G: Minimum MST Graph

This problem took me all day Saturday, largely because I had an off-by-one bug in one of my for loops but I was sure the error was elsewhere.

We are given \(N\), \(M\), and \(S\)--the number of nodes, number of edges, and MST weight--of an unknown graph. Our goal is to give the minimum sum of weights of edges in a graph satisfying these three criteria.

First, instead of giving each edge a weight, we will give each node a weight. Each edge's weight is then the maximum of the weights of its two endpoints. We will assume that node \(0\) has the smallest weight, node \(1\) has the second smallest, etc., and furthermore that node \(0\) has weight \(0\) (every other node will have weight at least \(1\)). We will define an array \(B\) based on these values. That is, \(B[i]\) is the weight of node \(i\).

Now we will define a second array \(A\) which contains information about the structure of the graph we are constructing. In particular, \(A[i]\) is the number of "backward edges" from node \(i\). If an edge connects nodes \(i\) and \(j\) where \(i < j\), we say that edge is a "backward edge" from node \(j\).

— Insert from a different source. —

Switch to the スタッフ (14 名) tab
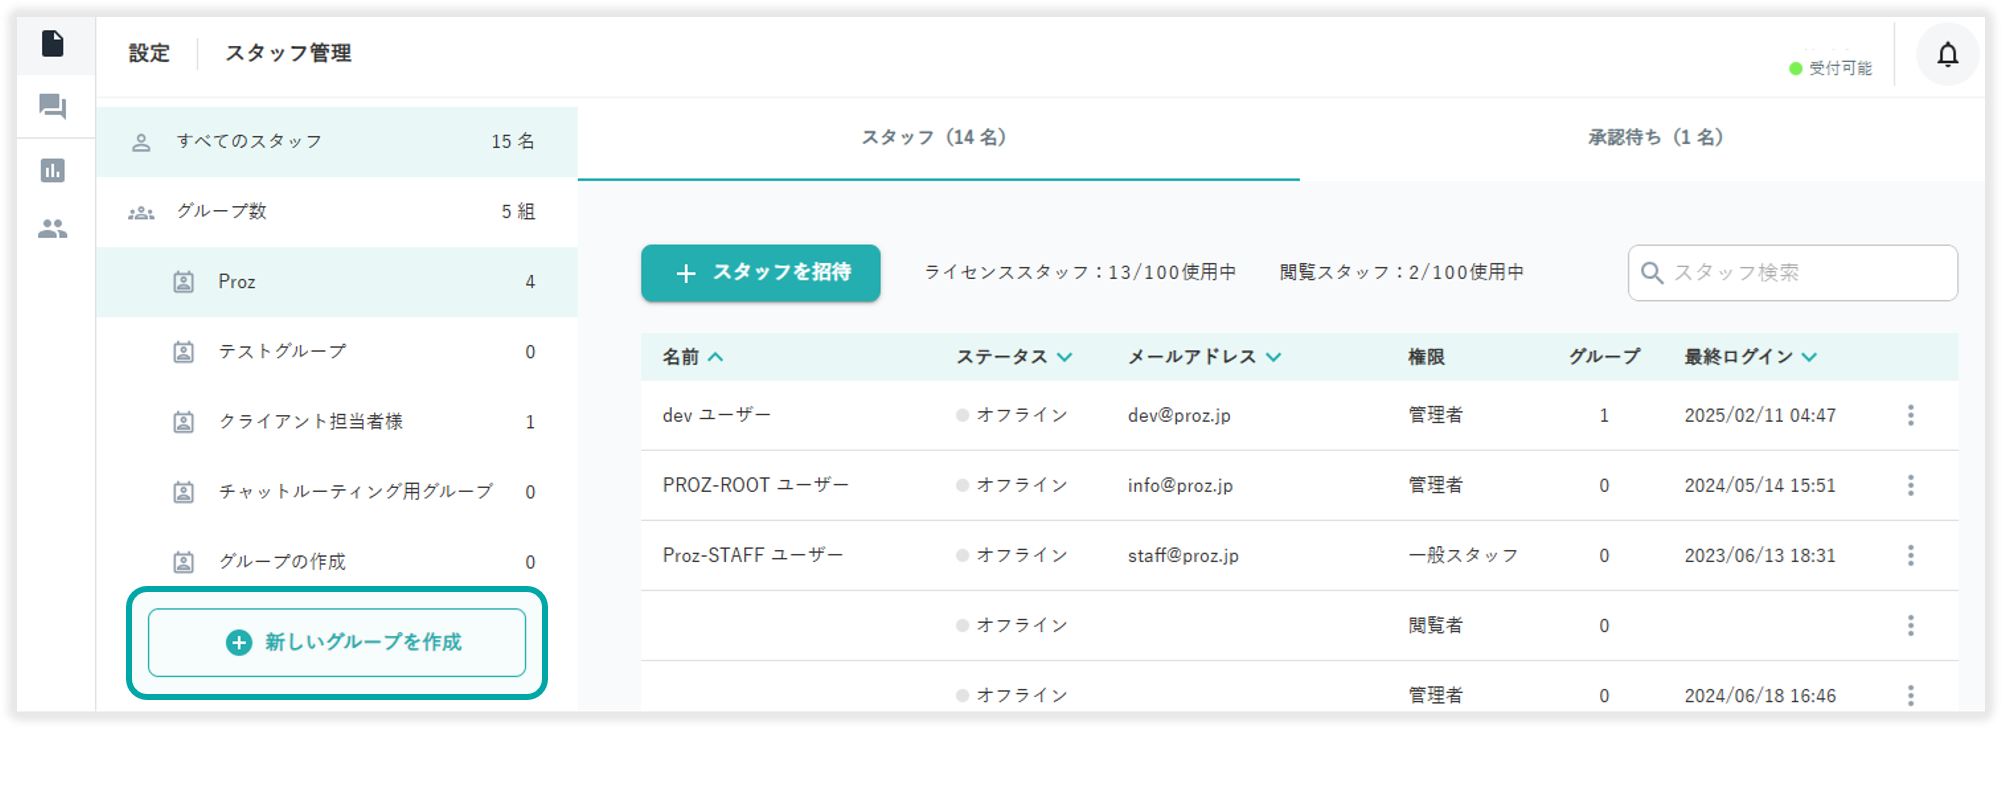2002x788 pixels. pos(937,138)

This is useful because of the ordering of the nodes: the weight of node \(i\) is no more than the weight of node \(j\), and so the weight of an edge is the same as the weight of the node for which it is a backward edge.

So we have \(B[0] = 0\), and \(B[i] \geq 1\) for \(i > 0\). We also have \(A[0] = 0\), and \(1 \leq A[i] \leq i\) for \(i > 0\). (If \(A[i] = 0\), then our graph may not be connected, and even if it is, we can make our answer no worse by making all \(A[i] \geq 1\); if \(A[i] > i\), then it must have multiple edges or self loops. I encourage you to verify this for yourself.) For simplicity, we will stop considering node \(0\) from now on, and assume that our arrays are only defined on indices \(1 \leq i \leq N - 1\).

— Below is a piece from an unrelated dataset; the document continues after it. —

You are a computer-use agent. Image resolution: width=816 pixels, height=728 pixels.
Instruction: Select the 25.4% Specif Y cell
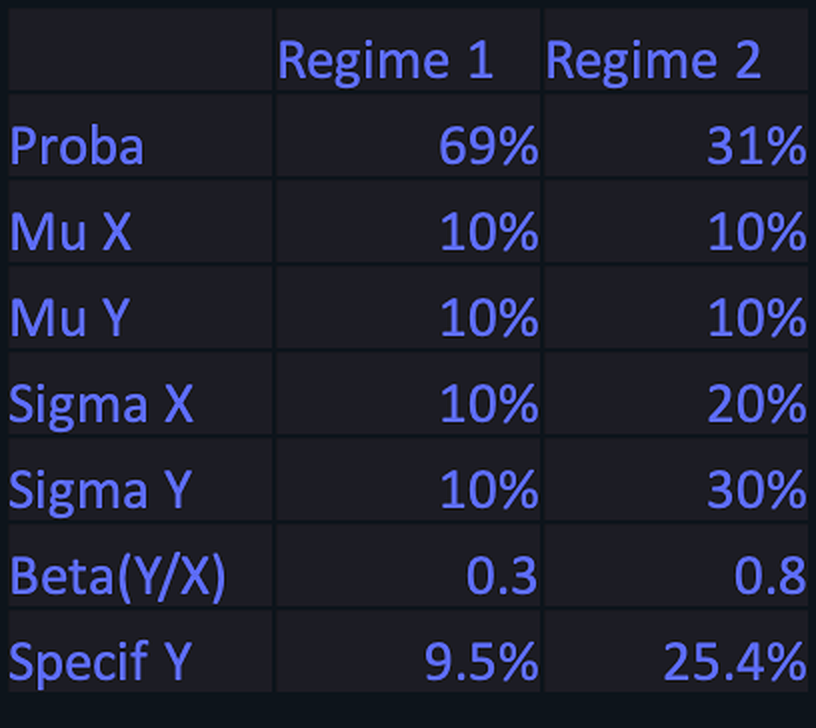click(676, 652)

Note that \(\sum A[i] = M\) and \(\sum B[i] = S\). Subject to all these constraints, we want to minimize \(\sum A[i] B[i]\).

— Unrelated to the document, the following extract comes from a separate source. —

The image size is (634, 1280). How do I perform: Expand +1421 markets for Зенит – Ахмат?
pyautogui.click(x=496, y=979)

This is a much more manageable and comprehensible problem, but it still seems hard. First, let's suppose \(B\) is fixed and build an optimal \(A\). To do this, first recall that \(B\) is increasing (albeit not strictly). Now, we can set \(A[i] = 1\) for \(1 \leq i \leq N - 1\). We will add the remaining \(M - (N - 1)\) edges to our graph greedily. For each edge, we should increment \(A[i]\) for the smallest \(i\) that is not yet "full"--that is, for which \(A[i] < i\). It is easy to see that this will lead to an array \(A\) with some prefix of its elements being set to their index, potentially followed by at most one element that is not \(1\), potentially followed by a bunch of \(1\)s. So it turns out that \(A\) does not depend on \(B\) at all; that is, the structure of our optimal graph depends only on \(N\) and \(M\)!

Having found \(A\), we only have to find the array \(B\) that minimizes \(A \cdot B\). There is a greedy algorithm for this, too: let \(C[i]\) be the "cost" of incrementing the last \(i\) elements of \(B\). It is equal to the sum of the last \(i\) elements of \(A\), divided by \(i\). Intuitively, \(C[i]\) is the amount by which our answer increases per unit of weight we allocate. Then if we currently have \(X\) weight to distribute, we find the \(i \leq X\) for which \(C[i]\) is minimum, and we increment the last \(i\) elements of \(B\). When we have no more weight to distribute, we are done. Simply computing the desired dot product yields the answer.

With reasonable implementation, this algorithm has time complexity \(O(N + S)\), which will pass all but the last subtask (getting 70% score). The last subtask isn't as interesting: it just takes some careful reasoning and algebra to find a closed-form answer that can be computed in \(O(1)\) time.

Well, thanks for reading, and maybe I'll post some more competitive programming-related stuff on here in the future if I again find myself trying to avoid doing homework.